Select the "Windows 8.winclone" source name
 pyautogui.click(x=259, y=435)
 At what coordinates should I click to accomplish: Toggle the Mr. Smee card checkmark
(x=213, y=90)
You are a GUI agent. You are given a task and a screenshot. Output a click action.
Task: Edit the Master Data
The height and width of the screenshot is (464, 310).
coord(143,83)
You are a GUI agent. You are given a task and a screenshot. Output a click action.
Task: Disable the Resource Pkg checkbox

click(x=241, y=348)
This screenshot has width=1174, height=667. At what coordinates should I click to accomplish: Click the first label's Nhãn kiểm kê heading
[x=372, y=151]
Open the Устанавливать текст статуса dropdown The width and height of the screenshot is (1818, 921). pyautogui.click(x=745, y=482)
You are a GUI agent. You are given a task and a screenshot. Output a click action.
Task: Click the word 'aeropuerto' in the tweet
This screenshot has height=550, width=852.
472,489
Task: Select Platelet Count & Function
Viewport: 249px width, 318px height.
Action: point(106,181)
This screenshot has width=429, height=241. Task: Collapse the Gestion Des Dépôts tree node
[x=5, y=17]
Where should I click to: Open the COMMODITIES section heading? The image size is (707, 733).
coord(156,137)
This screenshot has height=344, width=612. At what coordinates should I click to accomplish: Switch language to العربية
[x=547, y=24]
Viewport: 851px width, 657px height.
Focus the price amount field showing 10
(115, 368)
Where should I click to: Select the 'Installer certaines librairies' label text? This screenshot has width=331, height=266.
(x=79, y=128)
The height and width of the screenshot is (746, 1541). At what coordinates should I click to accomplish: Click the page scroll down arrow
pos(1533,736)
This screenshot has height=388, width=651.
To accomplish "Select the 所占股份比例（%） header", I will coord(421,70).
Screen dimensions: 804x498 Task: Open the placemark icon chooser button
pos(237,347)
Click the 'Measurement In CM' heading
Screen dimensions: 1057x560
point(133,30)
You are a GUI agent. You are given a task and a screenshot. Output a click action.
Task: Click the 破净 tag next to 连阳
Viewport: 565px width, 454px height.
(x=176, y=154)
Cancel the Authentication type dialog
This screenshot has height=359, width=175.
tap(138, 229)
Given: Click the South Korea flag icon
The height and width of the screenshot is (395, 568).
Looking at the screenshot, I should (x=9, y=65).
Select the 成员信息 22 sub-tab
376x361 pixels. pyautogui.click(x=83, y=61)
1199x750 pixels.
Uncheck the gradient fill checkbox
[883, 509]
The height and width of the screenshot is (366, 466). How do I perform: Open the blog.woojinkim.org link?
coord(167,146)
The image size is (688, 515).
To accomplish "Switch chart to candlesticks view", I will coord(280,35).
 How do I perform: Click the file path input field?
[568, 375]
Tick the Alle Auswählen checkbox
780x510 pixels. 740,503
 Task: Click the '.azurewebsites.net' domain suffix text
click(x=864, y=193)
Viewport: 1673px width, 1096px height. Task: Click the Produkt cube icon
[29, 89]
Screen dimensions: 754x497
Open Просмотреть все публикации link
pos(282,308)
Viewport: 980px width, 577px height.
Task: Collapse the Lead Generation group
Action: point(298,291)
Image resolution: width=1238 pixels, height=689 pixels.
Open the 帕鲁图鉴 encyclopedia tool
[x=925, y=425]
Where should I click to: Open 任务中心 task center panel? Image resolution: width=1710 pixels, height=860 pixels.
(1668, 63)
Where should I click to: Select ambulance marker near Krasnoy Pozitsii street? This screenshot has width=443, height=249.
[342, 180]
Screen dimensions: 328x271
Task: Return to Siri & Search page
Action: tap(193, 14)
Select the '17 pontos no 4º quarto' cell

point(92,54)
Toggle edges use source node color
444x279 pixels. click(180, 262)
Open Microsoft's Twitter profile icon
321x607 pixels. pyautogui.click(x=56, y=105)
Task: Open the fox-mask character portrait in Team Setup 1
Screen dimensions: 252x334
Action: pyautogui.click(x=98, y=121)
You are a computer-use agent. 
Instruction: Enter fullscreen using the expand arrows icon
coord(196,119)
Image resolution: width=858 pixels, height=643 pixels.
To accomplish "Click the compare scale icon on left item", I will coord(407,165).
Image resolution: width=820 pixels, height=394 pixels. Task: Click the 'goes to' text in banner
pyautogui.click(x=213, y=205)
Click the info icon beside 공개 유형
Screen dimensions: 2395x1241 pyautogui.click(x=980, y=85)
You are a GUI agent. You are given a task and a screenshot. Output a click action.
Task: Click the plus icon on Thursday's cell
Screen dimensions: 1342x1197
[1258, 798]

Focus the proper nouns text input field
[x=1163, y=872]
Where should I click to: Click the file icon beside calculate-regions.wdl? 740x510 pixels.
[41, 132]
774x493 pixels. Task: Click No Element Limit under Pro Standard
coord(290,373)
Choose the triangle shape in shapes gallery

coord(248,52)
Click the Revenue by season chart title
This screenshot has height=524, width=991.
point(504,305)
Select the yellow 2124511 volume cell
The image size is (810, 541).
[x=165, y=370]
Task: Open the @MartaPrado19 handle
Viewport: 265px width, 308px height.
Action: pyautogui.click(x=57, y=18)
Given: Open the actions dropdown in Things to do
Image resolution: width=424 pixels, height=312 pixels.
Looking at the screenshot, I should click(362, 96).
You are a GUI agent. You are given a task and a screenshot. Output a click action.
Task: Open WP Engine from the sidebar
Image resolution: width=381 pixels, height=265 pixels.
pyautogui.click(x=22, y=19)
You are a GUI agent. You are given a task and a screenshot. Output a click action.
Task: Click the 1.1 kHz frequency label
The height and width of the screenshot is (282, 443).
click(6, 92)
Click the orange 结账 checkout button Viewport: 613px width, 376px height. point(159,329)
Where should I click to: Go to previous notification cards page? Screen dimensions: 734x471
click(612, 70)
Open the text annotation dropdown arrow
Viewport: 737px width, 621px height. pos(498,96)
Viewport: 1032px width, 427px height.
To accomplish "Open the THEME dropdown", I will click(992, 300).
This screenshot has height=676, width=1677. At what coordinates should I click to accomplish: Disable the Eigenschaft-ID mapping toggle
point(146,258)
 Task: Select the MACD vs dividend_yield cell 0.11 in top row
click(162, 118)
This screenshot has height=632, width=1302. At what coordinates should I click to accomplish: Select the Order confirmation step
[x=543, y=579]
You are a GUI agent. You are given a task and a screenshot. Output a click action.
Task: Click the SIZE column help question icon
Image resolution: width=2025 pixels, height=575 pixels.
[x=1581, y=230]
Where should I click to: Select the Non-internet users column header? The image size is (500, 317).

§

(Problem details): Copy, word for word, the line that contains "This screenshot has height=632, width=1302." and every line after it through the end of the records, and nothing else.

(The answer):
This screenshot has height=632, width=1302. At what coordinates should I click to accomplish: Select the Order confirmation step
[x=543, y=579]
You are a GUI agent. You are given a task and a screenshot. Output a click action.
Task: Click the SIZE column help question icon
Image resolution: width=2025 pixels, height=575 pixels.
[x=1581, y=230]
Where should I click to: Select the Non-internet users column header? The image size is (500, 317).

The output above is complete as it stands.